UPDATE: Nearly half of all physicians plan to quit if Obamacare passes. Many will phase out but it will be a disaster. I’m sure Obama has plans to fix it.
I have been a physician for almost 44 years. I graduated from medical school in 1966 and finished my residency training as a surgeon in 1972. Since I began medical school in 1962 (For the second time but that’s another story), I spent ten years learning to do what I did until I retired from surgery in 1994 after back surgery. I have gone on doing medical things since then but I had to give up surgery. The 27 years I spent as a surgeon (including my training) were the best years of my life. Had I not injured my back in college, I would still be practicing, even at 72. The early years of my career as a surgeon were the golden age of medicine in this country. We still could not cure some diseases and we especially were limited in our ability to deal with infection in some cases but the life of a physician or a surgeon was the best it would ever be.

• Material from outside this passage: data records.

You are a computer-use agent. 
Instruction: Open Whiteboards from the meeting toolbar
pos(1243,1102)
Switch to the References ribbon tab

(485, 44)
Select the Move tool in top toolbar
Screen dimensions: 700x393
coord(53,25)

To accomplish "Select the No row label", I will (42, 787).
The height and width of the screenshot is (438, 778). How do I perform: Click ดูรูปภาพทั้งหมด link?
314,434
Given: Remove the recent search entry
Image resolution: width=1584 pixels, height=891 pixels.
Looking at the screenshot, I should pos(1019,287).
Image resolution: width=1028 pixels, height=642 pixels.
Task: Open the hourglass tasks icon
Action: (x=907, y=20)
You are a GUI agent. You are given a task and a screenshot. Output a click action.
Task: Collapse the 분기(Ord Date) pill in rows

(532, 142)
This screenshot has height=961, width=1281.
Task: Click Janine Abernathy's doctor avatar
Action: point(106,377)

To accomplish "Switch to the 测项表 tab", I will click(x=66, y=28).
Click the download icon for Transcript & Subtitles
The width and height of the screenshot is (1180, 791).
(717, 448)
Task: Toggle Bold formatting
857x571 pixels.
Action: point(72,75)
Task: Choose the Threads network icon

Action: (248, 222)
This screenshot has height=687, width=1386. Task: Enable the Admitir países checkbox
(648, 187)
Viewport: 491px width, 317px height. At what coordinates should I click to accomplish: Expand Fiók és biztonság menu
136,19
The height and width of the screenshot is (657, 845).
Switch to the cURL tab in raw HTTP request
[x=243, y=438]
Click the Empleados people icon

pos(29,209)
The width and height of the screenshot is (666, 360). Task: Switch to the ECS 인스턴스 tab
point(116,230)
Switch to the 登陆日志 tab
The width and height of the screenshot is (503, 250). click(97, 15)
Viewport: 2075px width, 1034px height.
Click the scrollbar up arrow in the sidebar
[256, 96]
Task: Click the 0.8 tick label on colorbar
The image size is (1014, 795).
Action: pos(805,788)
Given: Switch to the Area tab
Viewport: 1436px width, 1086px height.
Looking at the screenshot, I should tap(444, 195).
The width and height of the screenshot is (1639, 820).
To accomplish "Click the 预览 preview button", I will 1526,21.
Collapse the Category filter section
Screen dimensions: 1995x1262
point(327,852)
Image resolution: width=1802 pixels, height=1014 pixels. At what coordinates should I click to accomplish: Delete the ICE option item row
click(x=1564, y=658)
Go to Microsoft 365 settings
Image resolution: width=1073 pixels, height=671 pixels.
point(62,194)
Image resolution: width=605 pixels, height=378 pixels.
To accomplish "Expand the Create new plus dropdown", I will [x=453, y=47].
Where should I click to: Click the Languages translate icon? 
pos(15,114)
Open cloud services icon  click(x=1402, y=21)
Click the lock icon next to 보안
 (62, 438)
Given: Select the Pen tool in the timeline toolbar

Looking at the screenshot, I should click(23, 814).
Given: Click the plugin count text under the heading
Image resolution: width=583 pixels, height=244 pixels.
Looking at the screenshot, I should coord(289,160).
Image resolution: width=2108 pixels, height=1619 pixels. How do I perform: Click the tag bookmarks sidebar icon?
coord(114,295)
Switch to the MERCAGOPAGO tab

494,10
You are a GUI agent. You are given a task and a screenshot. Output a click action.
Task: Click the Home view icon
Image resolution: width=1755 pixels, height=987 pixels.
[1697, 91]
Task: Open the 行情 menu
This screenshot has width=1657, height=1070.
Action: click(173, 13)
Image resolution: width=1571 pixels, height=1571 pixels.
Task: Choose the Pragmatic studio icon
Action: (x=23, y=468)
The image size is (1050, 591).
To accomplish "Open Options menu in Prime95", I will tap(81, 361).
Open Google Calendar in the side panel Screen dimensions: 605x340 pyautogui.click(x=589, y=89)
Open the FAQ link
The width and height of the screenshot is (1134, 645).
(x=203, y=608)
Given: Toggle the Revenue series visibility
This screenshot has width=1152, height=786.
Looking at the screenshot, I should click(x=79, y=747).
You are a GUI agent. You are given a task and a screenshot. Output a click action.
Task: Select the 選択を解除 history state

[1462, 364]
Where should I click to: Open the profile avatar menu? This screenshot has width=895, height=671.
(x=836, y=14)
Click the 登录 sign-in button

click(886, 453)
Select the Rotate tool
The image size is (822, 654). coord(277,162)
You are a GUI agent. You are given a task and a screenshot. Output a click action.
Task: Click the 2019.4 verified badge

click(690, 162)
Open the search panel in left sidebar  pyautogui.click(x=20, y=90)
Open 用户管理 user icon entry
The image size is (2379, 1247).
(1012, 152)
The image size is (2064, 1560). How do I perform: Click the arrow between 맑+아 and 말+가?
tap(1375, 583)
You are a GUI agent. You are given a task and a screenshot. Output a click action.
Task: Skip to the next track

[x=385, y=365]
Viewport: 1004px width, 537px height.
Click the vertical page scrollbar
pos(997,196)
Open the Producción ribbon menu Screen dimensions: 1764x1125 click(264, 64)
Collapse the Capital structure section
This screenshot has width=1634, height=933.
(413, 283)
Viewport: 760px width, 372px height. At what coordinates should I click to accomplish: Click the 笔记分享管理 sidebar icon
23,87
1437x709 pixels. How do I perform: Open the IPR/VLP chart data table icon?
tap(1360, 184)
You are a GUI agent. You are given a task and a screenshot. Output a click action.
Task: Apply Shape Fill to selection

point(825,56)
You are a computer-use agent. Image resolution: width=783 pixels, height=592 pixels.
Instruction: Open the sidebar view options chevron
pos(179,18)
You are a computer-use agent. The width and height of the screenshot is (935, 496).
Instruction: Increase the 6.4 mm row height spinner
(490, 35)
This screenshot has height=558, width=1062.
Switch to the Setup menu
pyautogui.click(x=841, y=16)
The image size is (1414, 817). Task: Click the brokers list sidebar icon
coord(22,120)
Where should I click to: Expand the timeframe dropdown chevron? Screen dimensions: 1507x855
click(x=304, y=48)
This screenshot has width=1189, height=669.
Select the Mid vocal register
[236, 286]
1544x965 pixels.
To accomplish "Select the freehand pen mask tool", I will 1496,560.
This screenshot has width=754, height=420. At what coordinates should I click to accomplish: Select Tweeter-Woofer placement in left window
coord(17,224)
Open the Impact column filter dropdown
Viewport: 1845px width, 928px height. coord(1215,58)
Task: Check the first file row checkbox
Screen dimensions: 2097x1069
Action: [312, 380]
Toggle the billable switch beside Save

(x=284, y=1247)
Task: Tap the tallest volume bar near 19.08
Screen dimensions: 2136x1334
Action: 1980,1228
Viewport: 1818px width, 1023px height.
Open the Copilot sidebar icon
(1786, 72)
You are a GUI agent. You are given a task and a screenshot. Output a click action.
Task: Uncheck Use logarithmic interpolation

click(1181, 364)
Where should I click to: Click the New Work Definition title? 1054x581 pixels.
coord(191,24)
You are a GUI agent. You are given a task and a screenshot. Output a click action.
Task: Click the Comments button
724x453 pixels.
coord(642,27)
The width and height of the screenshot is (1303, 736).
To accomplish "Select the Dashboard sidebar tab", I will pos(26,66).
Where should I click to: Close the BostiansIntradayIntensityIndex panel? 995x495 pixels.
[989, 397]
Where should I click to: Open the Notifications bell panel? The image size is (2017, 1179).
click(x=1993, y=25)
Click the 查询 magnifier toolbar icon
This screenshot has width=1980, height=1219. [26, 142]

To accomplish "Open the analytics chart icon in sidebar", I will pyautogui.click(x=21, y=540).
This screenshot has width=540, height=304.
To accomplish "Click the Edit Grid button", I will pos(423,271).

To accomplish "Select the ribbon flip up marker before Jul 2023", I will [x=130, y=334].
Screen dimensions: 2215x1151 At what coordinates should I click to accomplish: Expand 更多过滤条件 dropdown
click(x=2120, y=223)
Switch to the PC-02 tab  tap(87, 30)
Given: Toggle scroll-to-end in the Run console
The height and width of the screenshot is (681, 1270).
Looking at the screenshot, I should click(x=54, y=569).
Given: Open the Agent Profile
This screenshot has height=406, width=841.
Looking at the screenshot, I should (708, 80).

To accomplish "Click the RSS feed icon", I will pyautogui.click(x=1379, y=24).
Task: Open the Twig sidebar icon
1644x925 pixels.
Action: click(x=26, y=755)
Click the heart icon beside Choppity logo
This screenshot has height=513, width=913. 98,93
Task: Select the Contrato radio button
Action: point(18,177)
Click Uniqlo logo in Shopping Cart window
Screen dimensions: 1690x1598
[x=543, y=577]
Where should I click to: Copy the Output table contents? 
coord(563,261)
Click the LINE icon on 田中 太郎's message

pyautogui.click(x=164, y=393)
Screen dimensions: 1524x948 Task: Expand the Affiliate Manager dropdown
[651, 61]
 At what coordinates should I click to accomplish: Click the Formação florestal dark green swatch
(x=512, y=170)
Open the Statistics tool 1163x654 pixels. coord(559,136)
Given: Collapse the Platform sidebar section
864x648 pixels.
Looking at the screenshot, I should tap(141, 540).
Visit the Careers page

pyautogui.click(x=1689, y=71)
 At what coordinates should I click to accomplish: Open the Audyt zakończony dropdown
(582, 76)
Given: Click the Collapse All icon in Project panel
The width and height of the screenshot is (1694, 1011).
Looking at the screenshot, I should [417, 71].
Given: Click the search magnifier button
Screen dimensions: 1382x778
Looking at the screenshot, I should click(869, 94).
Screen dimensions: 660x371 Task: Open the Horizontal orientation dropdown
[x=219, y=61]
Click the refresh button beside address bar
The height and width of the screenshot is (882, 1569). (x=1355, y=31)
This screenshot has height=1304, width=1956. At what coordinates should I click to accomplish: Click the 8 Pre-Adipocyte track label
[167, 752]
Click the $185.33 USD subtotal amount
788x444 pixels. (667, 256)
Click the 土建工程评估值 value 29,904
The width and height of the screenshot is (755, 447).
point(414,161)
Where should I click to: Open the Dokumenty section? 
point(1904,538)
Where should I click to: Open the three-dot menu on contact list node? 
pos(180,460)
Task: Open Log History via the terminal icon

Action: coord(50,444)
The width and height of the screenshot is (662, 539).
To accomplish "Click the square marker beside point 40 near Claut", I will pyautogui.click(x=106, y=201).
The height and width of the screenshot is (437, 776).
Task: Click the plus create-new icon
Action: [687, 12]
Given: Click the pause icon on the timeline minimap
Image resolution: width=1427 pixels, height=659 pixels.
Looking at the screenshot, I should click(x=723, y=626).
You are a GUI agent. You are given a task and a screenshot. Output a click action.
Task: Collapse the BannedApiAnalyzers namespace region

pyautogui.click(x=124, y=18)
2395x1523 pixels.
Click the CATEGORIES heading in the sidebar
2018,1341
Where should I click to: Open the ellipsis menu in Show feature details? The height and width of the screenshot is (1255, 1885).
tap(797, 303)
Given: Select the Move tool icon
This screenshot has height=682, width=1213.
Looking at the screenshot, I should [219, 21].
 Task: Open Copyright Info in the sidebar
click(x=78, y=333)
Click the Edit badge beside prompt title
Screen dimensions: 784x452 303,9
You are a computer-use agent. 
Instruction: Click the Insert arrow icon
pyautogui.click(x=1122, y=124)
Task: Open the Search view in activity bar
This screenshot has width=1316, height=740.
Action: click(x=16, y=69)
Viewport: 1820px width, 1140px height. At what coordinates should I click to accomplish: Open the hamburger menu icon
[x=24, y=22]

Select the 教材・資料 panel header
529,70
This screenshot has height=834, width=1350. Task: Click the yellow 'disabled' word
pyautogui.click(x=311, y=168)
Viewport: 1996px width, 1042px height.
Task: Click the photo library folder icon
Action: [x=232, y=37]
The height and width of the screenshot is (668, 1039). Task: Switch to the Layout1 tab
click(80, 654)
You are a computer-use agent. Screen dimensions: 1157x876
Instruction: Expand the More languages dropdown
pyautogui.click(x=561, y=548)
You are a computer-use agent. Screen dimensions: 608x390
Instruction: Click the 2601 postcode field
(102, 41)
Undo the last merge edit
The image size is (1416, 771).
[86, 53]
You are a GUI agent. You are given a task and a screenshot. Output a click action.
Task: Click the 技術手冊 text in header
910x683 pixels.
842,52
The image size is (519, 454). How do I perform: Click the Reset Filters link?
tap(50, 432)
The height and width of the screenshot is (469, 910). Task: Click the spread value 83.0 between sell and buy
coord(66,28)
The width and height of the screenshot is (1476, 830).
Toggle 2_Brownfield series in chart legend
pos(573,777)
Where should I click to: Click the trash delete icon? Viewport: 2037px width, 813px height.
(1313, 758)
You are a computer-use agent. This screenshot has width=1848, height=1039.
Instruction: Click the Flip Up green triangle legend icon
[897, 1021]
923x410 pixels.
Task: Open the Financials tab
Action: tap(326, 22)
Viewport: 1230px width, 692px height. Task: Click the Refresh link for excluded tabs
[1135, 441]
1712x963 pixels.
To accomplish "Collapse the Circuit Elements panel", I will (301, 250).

About 1987, things really began to change for the worse. Some of it was the fault of the profession, some the fault of politics and some the fault of human nature. In 1978, the first political reaction to the rapid growth in the cost of medicine appeared. It was called PSRO, or Professional Standards Review Organization. Of course, it had little relationship to professional standards and everything to do with cost. We all had to participate like some Red Guards self examination in Mao’s China. We learned how to analyze care for what were purportedly quality issues but we all immediately recognized as cost. All the doctors of the hospital staff had to attend these classes and learn how to do this. Then we had to “volunteer” for committees to review cases to see if they met the standards. The standards always seemed to focus on cost issues, such as length of stay. Length of stay is an American obsession. A few years after this first experience with self examination, we began to have demands from Medicare and insurance companies for AM admissions before surgery.
AM admission is one of the examples of the lunatic aspect of government intervention in medicine. People who were to have major operations were expected to get up at 4 AM the day of surgery and come to the hospital at 5:00 for a 7:30 surgery. They were given instructions about not eating or drinking after midnight or whatever. Why not just have them come in at 6 PM the night before and be prepared then. ? They would sleep better with a sleeping pill, we would know for sure that they hadn’t had a late snack in spite of instructions and the hospital staff would know they were there, ready for surgery.
When this began, I asked what I thought was a logical question. Why are we doing this ? Cost, I was told. Why charge for the admission day before surgery? We could just make that a free day since the patients came in after 3 PM anyway. Nobody ever answered. The hospital had to add staff for the early morning shift. Sometimes a patient would not show up or arrive too late for their 7:30 case. Then we would scramble around to see if the next patient could come in early instead of the 10 o’clock they had been told. The schedule would be shifted around and the charge nurse would call the next surgeon to see if he could come in early, only to find he was doing surgery in another hospital at that time. I was sure, and still am, that the costs were no different and the aggravation and even the danger was increased for no good reason. It’s a bit like the Army. “Why are we doing this sir?” “Because I said so !” “Thank you sir.” A stint in the Army is helpful in understanding how government works.
That was the beginning. Next came calling the insurance company for permission to do surgery. In 1987 came the new way of being paid for care. It was called Resource Based Relative Value Scale, or RBRVS. A Harvard professor came up with a new way to pay for care. The methodology was supposed to account for the value of inputs in determining what Medicare (and quickly all insurance companies followed suit) would pay. It is related to the “Labor Theory of Value.” If you follow the link, you will see who thought this up. The original Relative Value System was developed by the California Medical Association in the 1930s. It was constructed by doctors to rate services, relative to each other, on what the price should be. I have previously covered some of this in a post on “How we got here.” Now, we have arrived at a system that is so onerous and counterintuitive that doctors have lost a lot of the pleasure of private practice. As usual, Thomas Sowell has something to say about it that concisely summarizes the foolishness of the present situation. If that is not enough, there are numerous examples of what government medicine eventually looks like. If you remove the pleasure, pretty soon everyone turns into the DMV or the Post Office employee. I mean no insult to those people but psychology has rules about behavior. Read the Thomas Sowell article. He always has something worth while to say. This is even better than most.